Should I stay or should I go?

Jul 19, 2018, by Carly James

Every marriage begins with the hope that it will last for life, but as the recent rise of UK divorce rates demonstrates, not all newly-weds will experience happy ever after.  When the sincerity of the wedding vows diminishes during the course of the marriage; perhaps due to a lack of trust or the actions of one spouse against the other, initiating a separation or dissolving the marriage may appear, at first, to be the only solution.  Does this have to be the inevitable consequence rather than the last resort?  Pausing to explore alternatives should always be considered, particularly so when the alternative can help couples to protect themselves should the worst happen whilst giving the marriage a better chance to thrive.

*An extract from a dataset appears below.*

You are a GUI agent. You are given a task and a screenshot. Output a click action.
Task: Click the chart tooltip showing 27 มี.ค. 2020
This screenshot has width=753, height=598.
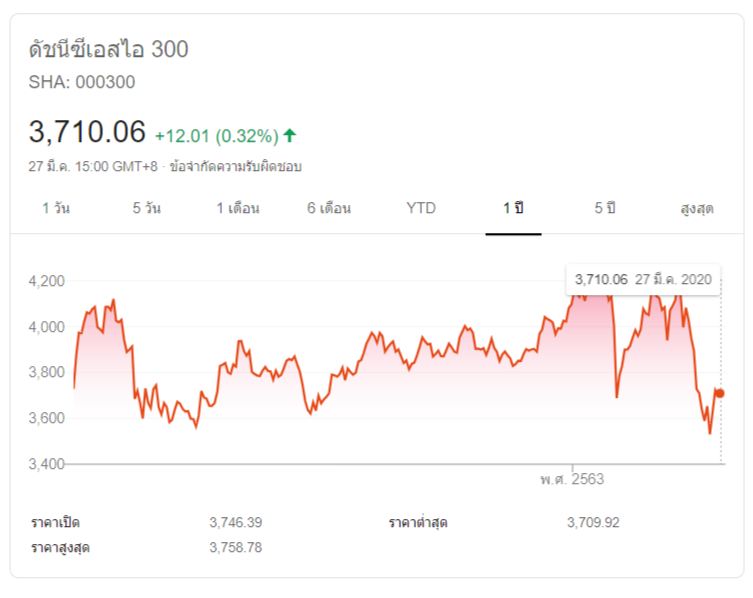coord(643,279)

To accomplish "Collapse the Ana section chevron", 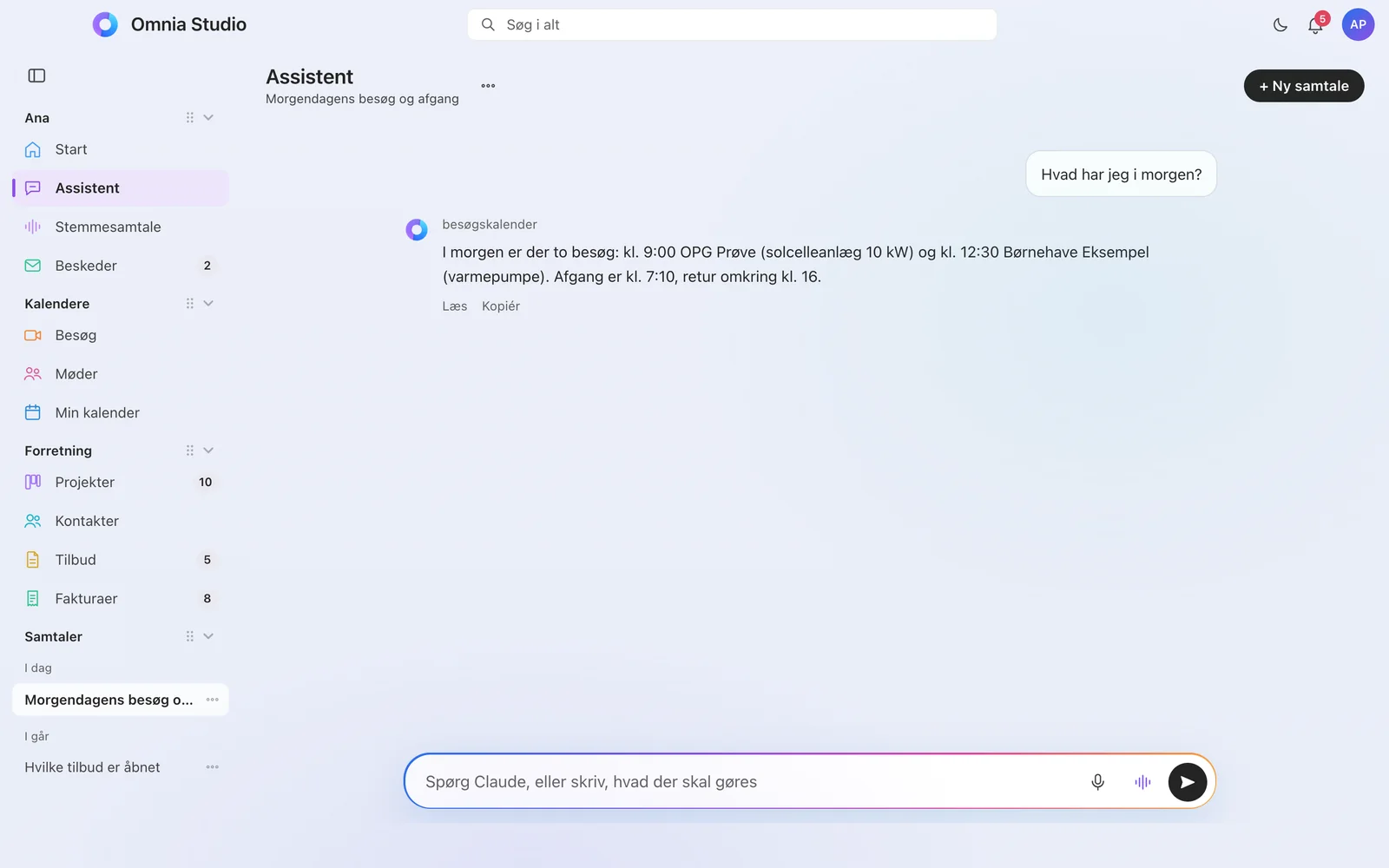I will click(x=208, y=118).
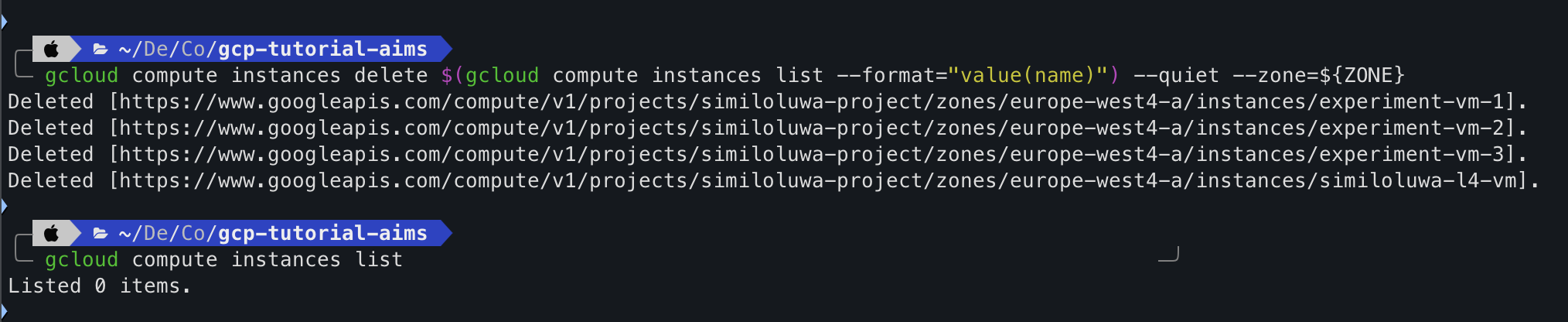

Where financial insecurity on the part of one spouse is key to the marital conflict, a Post-Nuptial Agreement can be a useful tool.  Entered into after marriage, often in contemplation of separation or divorce or as part of that process, these are legal contracts which set out how a couples’ affairs and assets would be settled on divorce.  They can also be entered into by spouses who fully intend to remain together but who wish to agree how they will divide their assets if they do not.  If divorce sadly does prove to be the final outcome, Post-Nuptial Agreements can be instrumental in avoiding acrimonious and expensive litigation.

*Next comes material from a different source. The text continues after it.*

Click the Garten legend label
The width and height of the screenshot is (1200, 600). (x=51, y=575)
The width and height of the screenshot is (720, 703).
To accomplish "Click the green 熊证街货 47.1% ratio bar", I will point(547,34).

But, what if, reaching agreement as to how the finances should be handled in the event of a divorce, insufficiently addresses the root of the marital difficulties, thus in itself fails to aid the process of salvaging a deteriorating relationship?

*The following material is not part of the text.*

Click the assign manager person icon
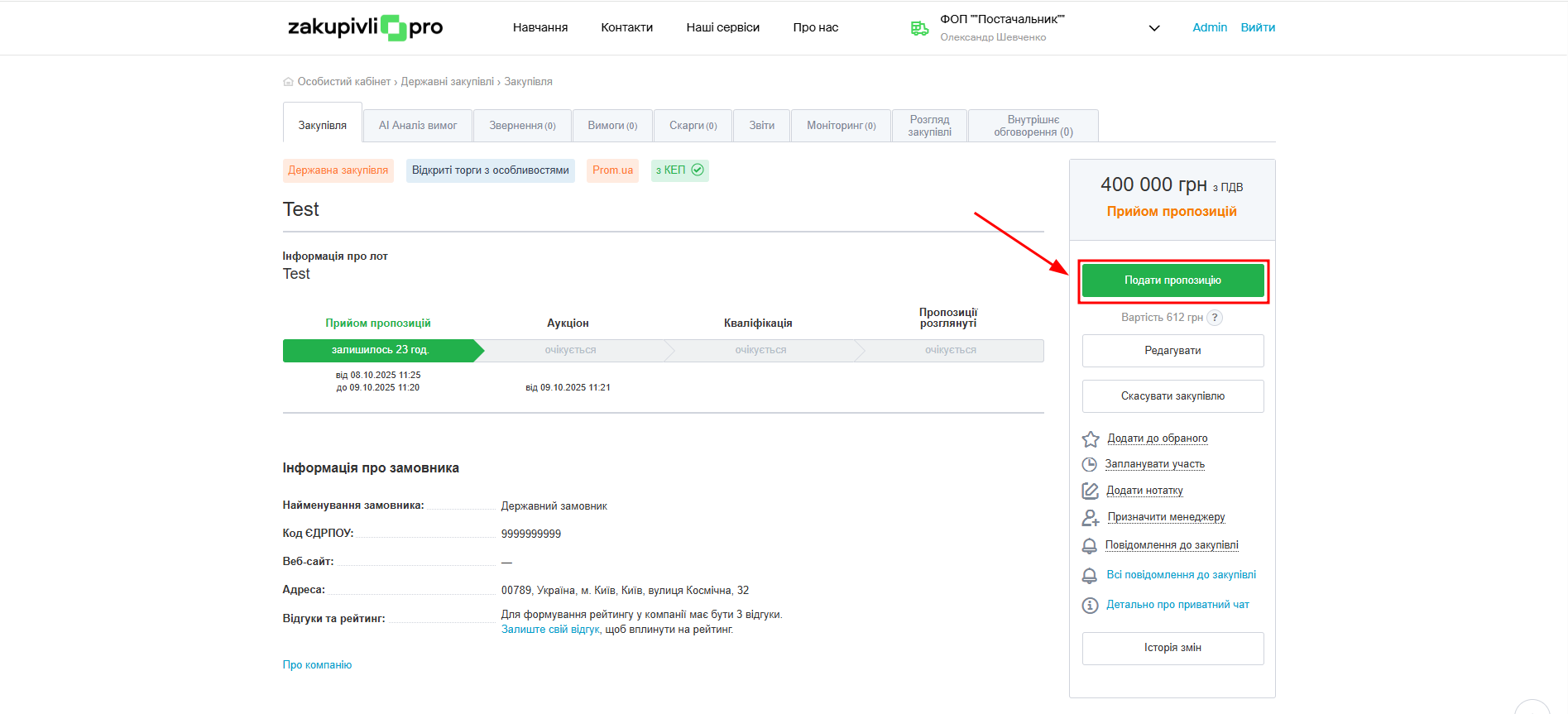 click(1091, 517)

Gaining greater broadcast in the aftermath of the Angelina Jolie and Brad Pitt separation, Reconciliation Agreements may provide couples with a more effective alternative.  Akin to the Post-Nuptial Agreement, inasmuch as they protect against the unknowns of the divorce process, Reconciliation Agreements represent more than a stark financial document.  A novel concept (on this side of the pond, at least), they go beyond the traditional Post-Nuptial Agreement by incorporating a crucial addition: featuring pledges by one or both parties to make behavioural changes that could give the marriage a fighting chance of surviving after all.  Most commonly used when a marriage needs to heal after an incident or a series of incidents, Reconciliation Agreements can include promises to cease addictive, abusive or adulterous behaviour, pledge to spend more time together or treat each other as equals and/or with greater respect.  The act of essentially renewing vows in a nuptial agreement which reflects the updated status of a marriage, seeks to encourage a greater sense of security, both emotionally and financially, laying the groundwork for a more committed, healthy, positive and sustainable reconciliation.  The caveat being that if those personal promises aren’t delivered, then the divorce will go ahead, with the financial terms already agreed.

However, as parties cannot oust the jurisdiction of the matrimonial court to consider their financial position following divorce by virtue of their own agreement, where does that leave parties to the agreement if one spouse wishes to move away from the terms agreed?

Historically, the view of the bench was that it is the court, and not any prior private agreement between the parties, that will determine the appropriate financial provision on divorce when the marriage comes to an end, for that principle is embodied in the legislation.  However, following a growing judicial appreciation of the desire for change, by the turn of the millennium, Judges in England and Wales were prepared to attach more weight to a marital (pre or post-nuptial) agreement as one of the ‘relevant circumstances’ to be taken into account in exercising their discretion under section 25 of the Matrimonial Causes Act 1973, or alternatively as a factor to be treated as ‘conduct which it would be unfair for the court to ignore’.

The Post Nuptial Agreement was particularly susceptible to the new mood of change and the fact that the parties had made their own agreement was considered to be a very important factor in considering what was the just and fair outcome.

The increasing momentum of the Court’s respect for the parties’ individual autonomy has been recognised in a growing raft of case law post millennium.  Provided certain requirements have been complied with (acting as safeguards) terms of Nuptial Agreements are becoming more and more likely to be upheld, harmonising aptly with public policy. Nevertheless, these legal documents are not ironclad and legal advice should be sought to ensure that maximum weight is applied.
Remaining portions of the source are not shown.